Required work: This exercise asks for a copy of each line in the records below with the word "will" in it.

***** Materials provided

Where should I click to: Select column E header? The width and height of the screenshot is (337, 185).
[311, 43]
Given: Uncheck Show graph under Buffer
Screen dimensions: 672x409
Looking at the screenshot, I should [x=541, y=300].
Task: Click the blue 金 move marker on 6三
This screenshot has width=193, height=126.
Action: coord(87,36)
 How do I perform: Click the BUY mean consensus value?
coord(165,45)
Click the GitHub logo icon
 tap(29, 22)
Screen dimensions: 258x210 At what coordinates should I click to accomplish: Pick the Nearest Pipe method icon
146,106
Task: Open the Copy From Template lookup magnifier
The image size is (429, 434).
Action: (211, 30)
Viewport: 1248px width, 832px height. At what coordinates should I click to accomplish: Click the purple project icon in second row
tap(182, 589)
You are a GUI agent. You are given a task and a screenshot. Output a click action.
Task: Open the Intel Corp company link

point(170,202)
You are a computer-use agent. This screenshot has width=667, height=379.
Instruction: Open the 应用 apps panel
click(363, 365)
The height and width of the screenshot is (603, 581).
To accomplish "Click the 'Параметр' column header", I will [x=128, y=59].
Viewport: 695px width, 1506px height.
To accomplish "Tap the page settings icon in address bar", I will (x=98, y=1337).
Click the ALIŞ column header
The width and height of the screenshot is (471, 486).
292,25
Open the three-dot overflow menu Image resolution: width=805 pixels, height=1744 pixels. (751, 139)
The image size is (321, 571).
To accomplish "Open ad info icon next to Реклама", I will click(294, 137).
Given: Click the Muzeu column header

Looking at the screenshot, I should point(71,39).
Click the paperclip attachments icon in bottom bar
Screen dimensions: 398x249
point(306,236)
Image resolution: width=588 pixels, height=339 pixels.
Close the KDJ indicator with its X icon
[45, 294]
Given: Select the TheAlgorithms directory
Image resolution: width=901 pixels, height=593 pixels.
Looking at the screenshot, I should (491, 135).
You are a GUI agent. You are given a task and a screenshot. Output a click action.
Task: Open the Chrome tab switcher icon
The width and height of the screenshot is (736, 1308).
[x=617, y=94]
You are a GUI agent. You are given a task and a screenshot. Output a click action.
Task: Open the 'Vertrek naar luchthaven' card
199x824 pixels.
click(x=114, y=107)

**********

Solution:
To accomplish "Click the 'Параметр' column header", I will [x=128, y=59].
To accomplish "Tap the page settings icon in address bar", I will (x=98, y=1337).
To accomplish "Open ad info icon next to Реклама", I will click(294, 137).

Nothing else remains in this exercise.